Tucked into dry Utah hills, just south of Arches National Park and to the northeast of Canyonlands National Park, Moab is small Mormon town of just over 5000 souls. As of the 2010 census, 78.8% of them were white. It’s not the kind of place you would expect to see a gay pride parade.
But if you had been on Moab’s main street on October 1, 2011, that’s what you would have seen and probably even joined. Amy Stocks and her partner Ali Lingel organized the parade and Moab Pride, because they don’t want LGBT youths in Moab to grow up feeling isolated. Mayor David Sakrison supported it, saying, “I think it celebrates our diversity.”
Moab Pride has a Web site, but the best place to learn more about them or to connect is on their Facebook page. One of the parade’s onlookers videotaped it so if you watch the video below you’ll get a sense of the setting and the 200 people who turned out to march. The festival attracted 300 more.

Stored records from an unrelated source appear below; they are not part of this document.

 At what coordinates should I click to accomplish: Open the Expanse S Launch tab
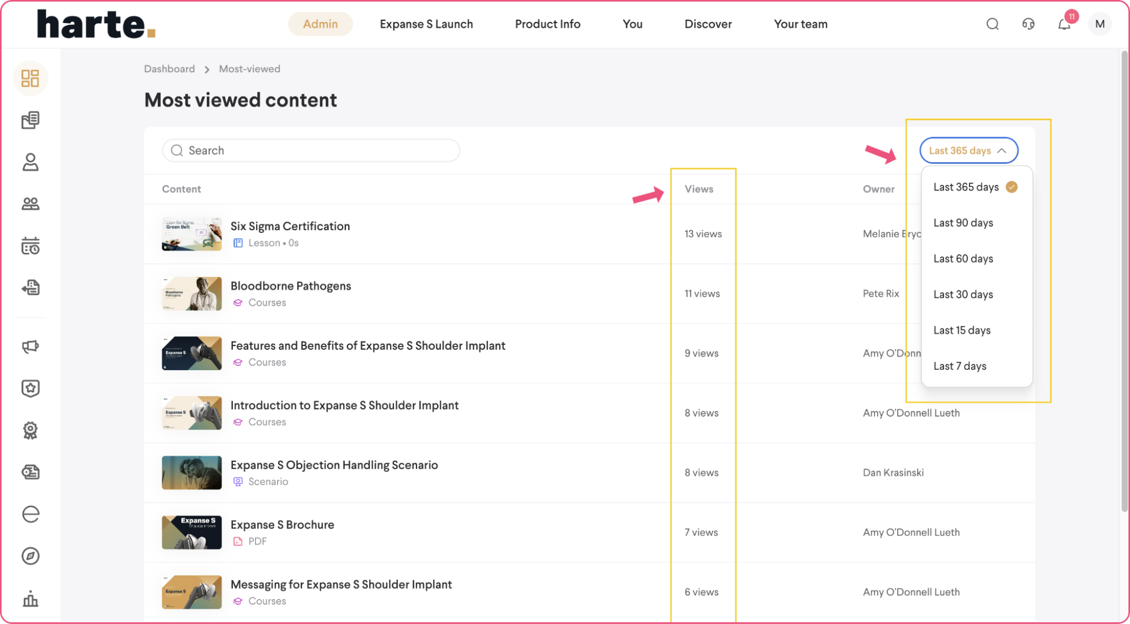pyautogui.click(x=426, y=24)
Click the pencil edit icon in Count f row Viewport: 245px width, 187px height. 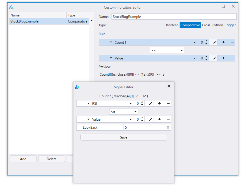[x=215, y=42]
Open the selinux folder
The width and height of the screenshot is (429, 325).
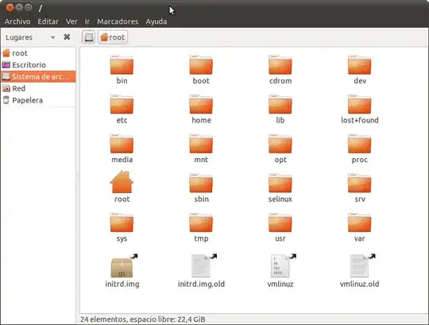280,184
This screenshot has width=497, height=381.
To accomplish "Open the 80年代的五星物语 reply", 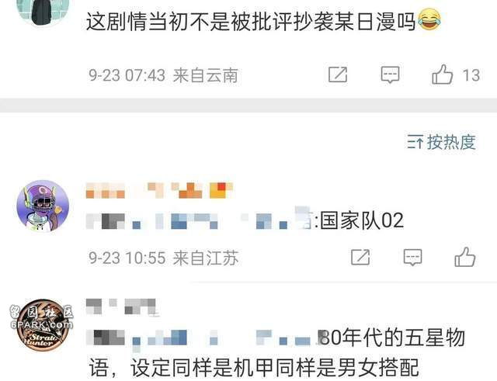I will [276, 353].
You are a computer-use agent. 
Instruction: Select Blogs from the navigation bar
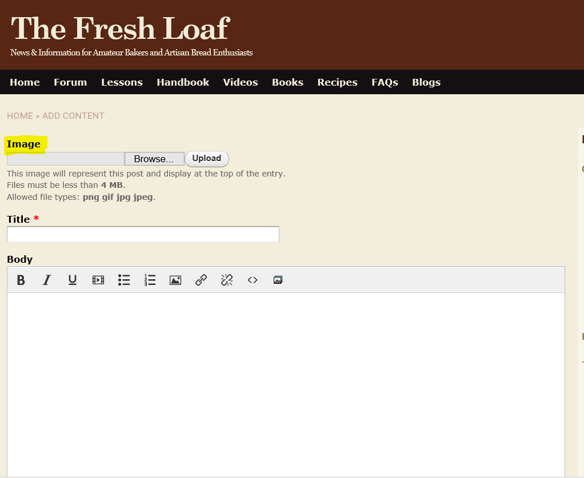[426, 82]
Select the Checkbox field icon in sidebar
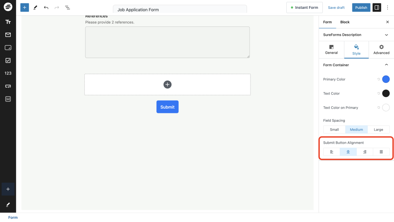Viewport: 394px width, 222px height. tap(8, 60)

A friend sent me the best article I read about the parade and why it was so significant, “Why Pride Matters in Small Town Moab, Utah“. Diane Anderson-Minshall interviewed Sallie Hodges, Moab Pride Festival Creative Director, who said:
I can’t really describe the emotions I felt by being a part of such a life affirming experience. As we marched, people on the sidelines clapped and cheered, there were no jeering or mean spirited expletives. In fact, the community as a whole — from the police department to City Hall — have been nothing but incredibly accommodating and very supportive.
500 people celebrated gay pride in Moab. That’s 10% of the population, in a town dominated by a church that spent a lot of money supporting California’s fight to forbid same-sex marriage. By supporting a parade and festival, Moab residents are calling for openness and acceptance. They give me hope that other rural, conservative communities will be inspired by Moab’s example and intolerance and bullying will end.